Au cours de ces crises successives et irrégulièrement espacées, il avait touché un peu à tout. Mathématiques transcendantes, physique, chimie, physiologie, philosophie, sciences pures et appliquées avaient, à tour de rôle, sollicité son attention. Quel que fût le problème, il l’avait toujours abordé avec autant de violence, autant de frénésie, et ne l’avait jamais abandonné que résolu, à moins que…

A moins qu’une autre idée ne l’en détournât avec la même soudaineté. Il pouvait arriver alors que ce fantaisiste outrancier se lançât à corps perdu dans les plaines de la chimère à la poursuite du second papillon dont les brillantes couleurs l’hypnotisaient, et qu’il perdît jusqu’au souvenir de ses préoccupations antérieures dans l’enivrement de son nouveau rêve.

Mais ce n’était, dans ce cas, que partie remise. Un beau jour, retrouvant inopinément le travail ébauché, il s’y attelait avec une passion toute neuve et, fût-ce après deux ou trois interruptions successives, ne manquait pas de l’amener à sa conclusion.

Que d’aperçus ingénieux ou profonds, que de notes définitives sur les difficultés les plus ardues des sciences exactes ou expérimentales, que d’inventions pratiques dormaient dans l’amoncellement de paperasses que foulait Zéphyrin Xirdal d’un pied dédaigneux! Jamais celui-ci n’avait songé à tirer parti de ce trésor, si ce n’est, toutefois, lorsqu’un de ses rares amis se plaignait devant lui de l’inutilité d’une recherche dans un sens quelconque.

«Attendez donc, disait alors Xirdal. Je dois avoir quelque chose là-dessus.»

En même temps, il allongeait la main, avisait du premier coup, avec un flair merveilleux, sous mille feuillets plus ou moins froissés, celle de ses études relative à la question soulevée, et remettait l’opuscule à son ami, avec la permission d’en user sans la moindre restriction. Pas une seule fois la pensée ne lui était venue qu’il fît, en agissant ainsi, quelque chose de contraire à ses intérêts.

De l’argent! Pourquoi faire? Quand il avait besoin d’argent, il passait chez son parrain, M. Robert Lecœur. S’il avait cessé d’être son tuteur, M. Lecœur était demeuré son banquier, et Xirdal était sûr d’être nanti, en revenant de sa visite, d’une somme sur laquelle il tirait jusqu’à complet épuisement. Depuis qu’il était rue Cassette, il avait toujours procédé ainsi à sa complète satisfaction. Avoir des désirs sans cesse renaissants et être capable de les réaliser, c’est évidemment une des formes du bonheur. Ce n’est pas la seule. Sans l’ombre du plus petit désir, Zéphyrin Xirdal était parfaitement heureux.

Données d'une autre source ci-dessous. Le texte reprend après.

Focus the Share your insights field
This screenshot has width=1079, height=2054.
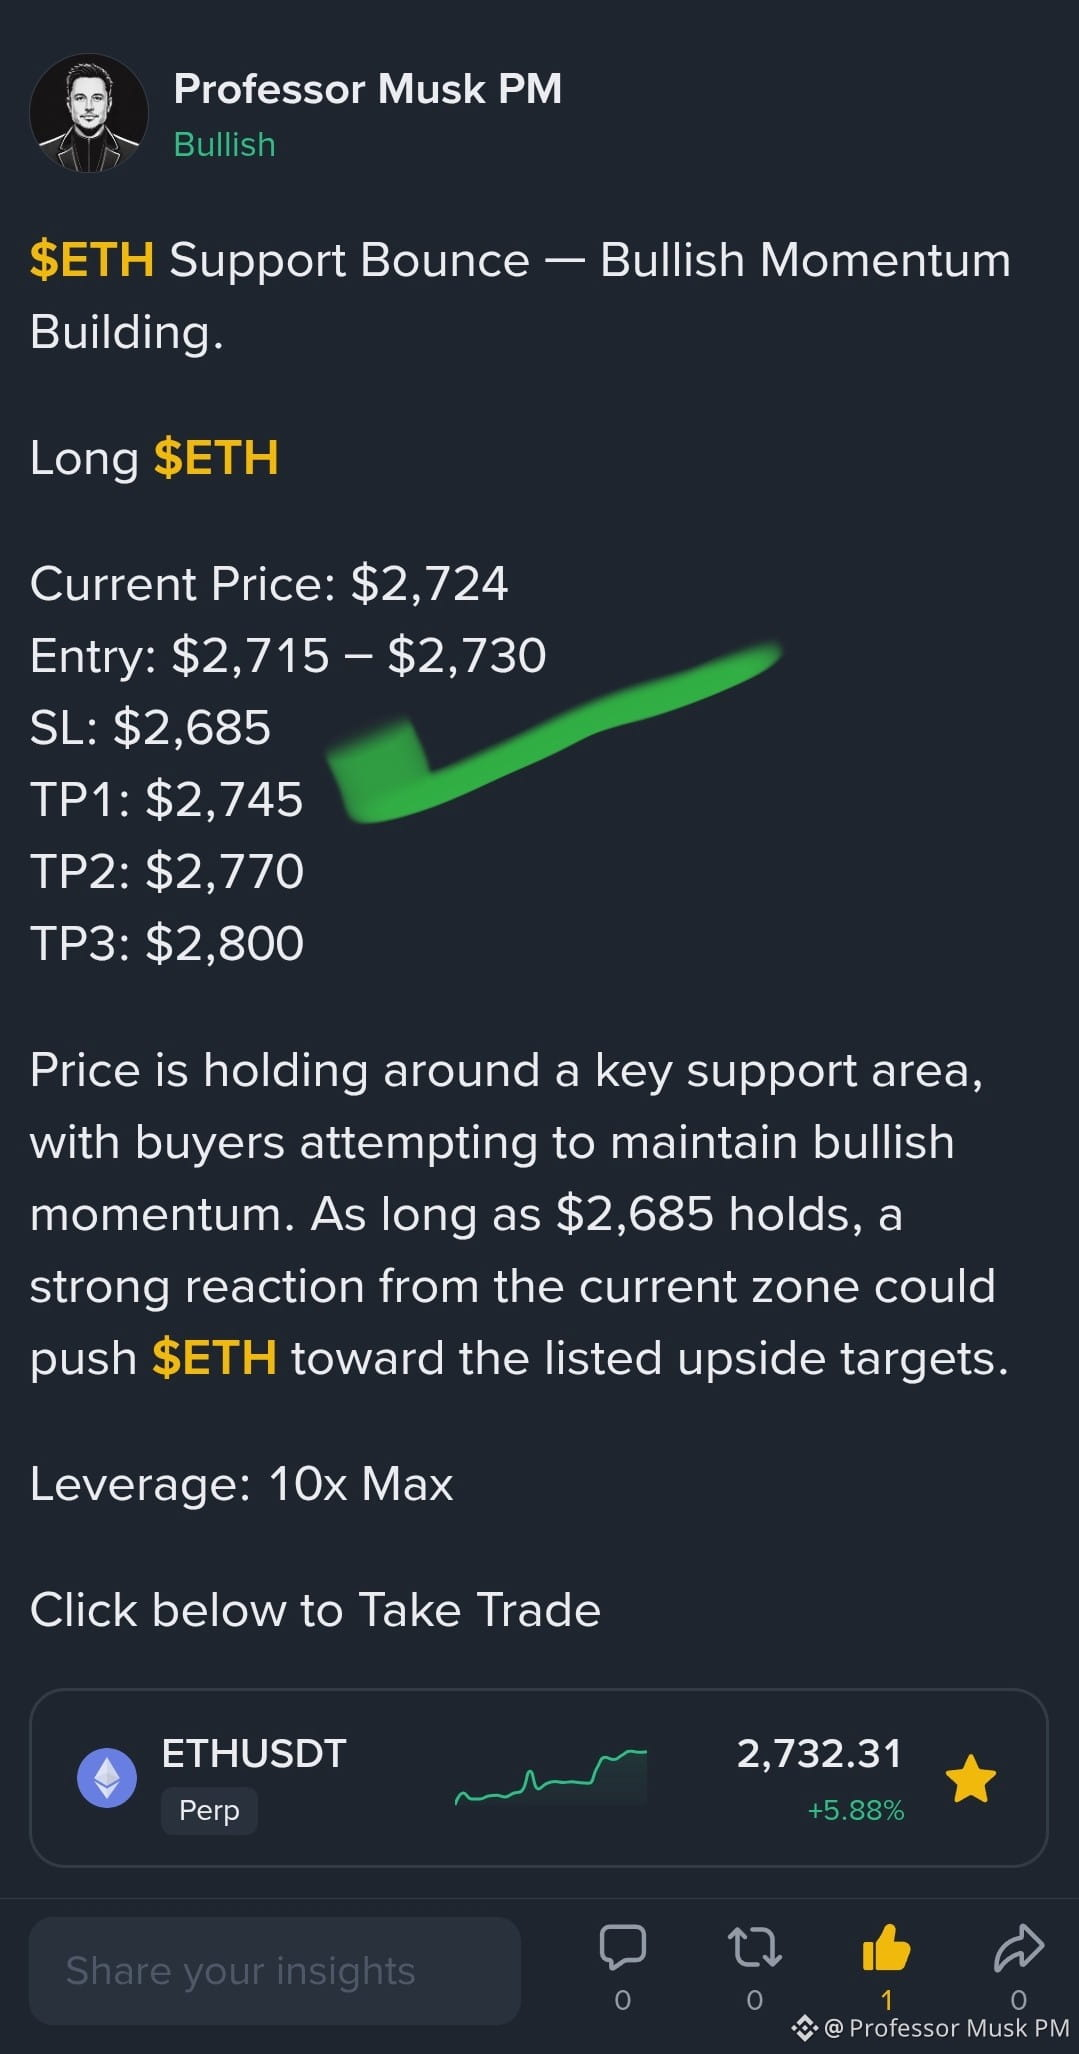(275, 1971)
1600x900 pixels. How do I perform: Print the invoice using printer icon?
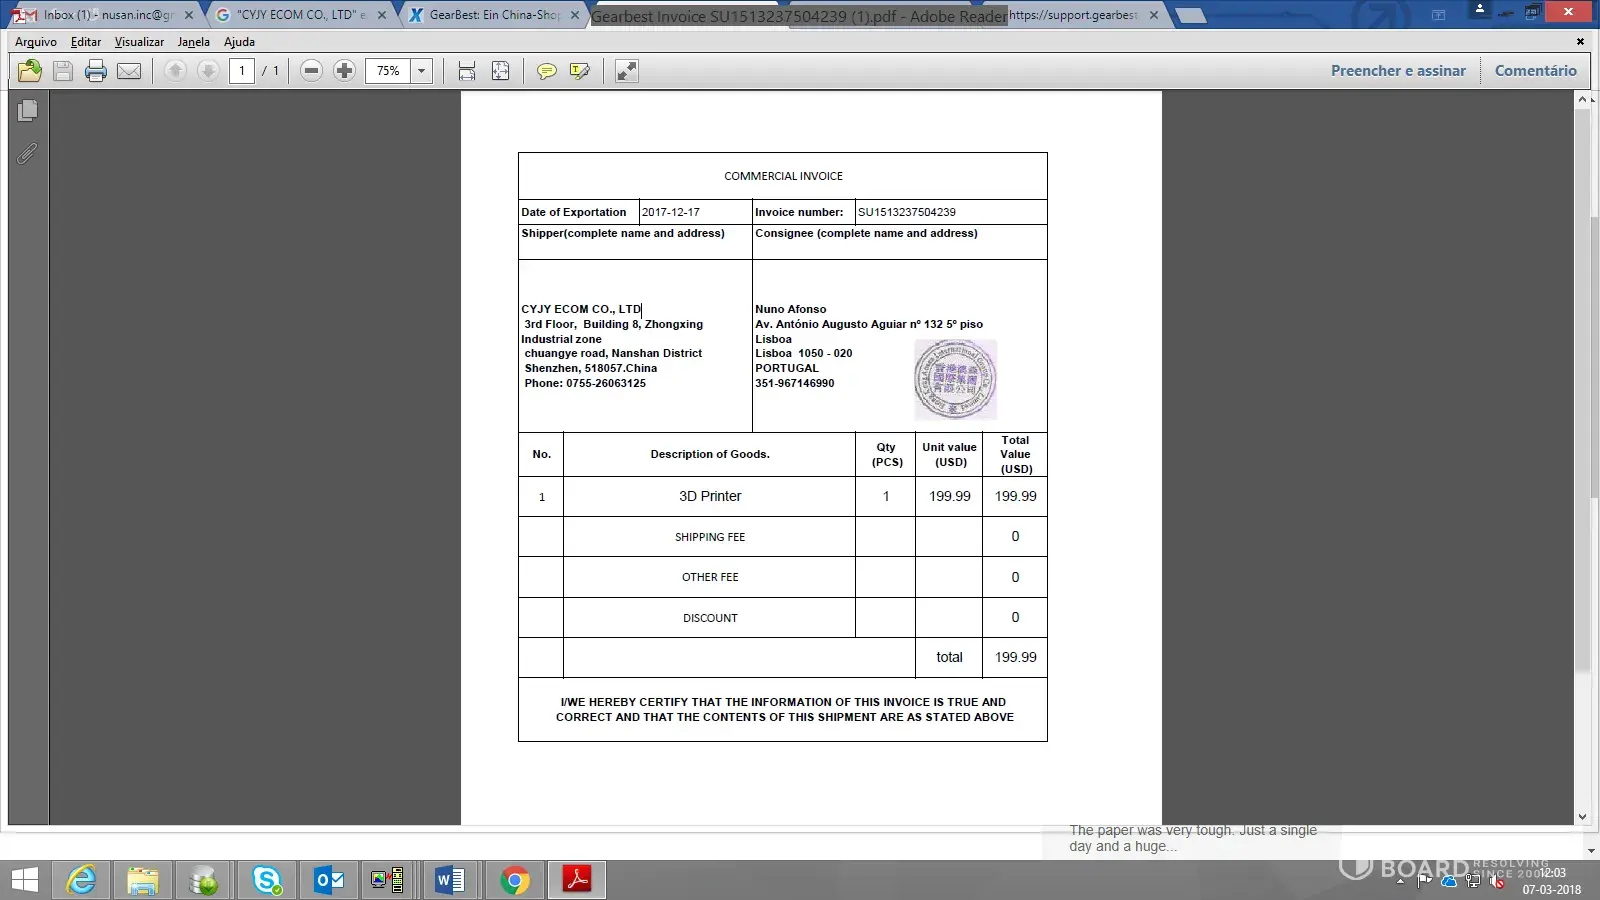(x=96, y=71)
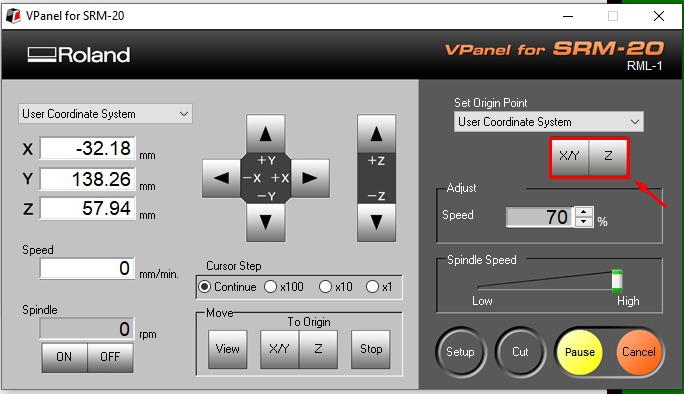Set the X/Y origin under Set Origin Point
The height and width of the screenshot is (394, 684).
pyautogui.click(x=569, y=156)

Ce matin-là, le 10 mai, cet homme heureux, confortablement assis sur son unique siège, les pieds reposant quelques centimètres plus haut que la tête sur la barre d’appui de la fenêtre, fumait une pipe particulièrement agréable, en s’amusant à déchiffrer des rébus et des mots carrés imprimés sur un papier en forme de sac, dont son épicier l’avait gratifié, en lui délivrant quelque denrée alimentaire. Quand cette occupation importante fut terminée et la solution déchiffrée, il jeta le papier parmi les autres, puis étendit nonchalamment sa main gauche du côté de la table, dans le but obscur d’y récolter quelque chose, n’importe quoi.

Ce que rencontra cette main gauche, ce fut un paquet de gazettes non dépliées. Zéphyrin Xirdal prit au petit bonheur une de ces gazettes, qui se trouva être un numéro du Journal, déjà vieux d’une huitaine de jours. Cette antiquité n’était pas pour effrayer un lecteur qui vivait hors de l’espace et du temps.

Il jeta donc les yeux sur la première page, mais naturellement il ne la lut pas. Il parcourut de la même manière la seconde et toutes les autres, jusqu’à la dernière. Là, il s’intéressa beaucoup aux annonces; puis, croyant passer à la page suivante, il revint innocemment à la première.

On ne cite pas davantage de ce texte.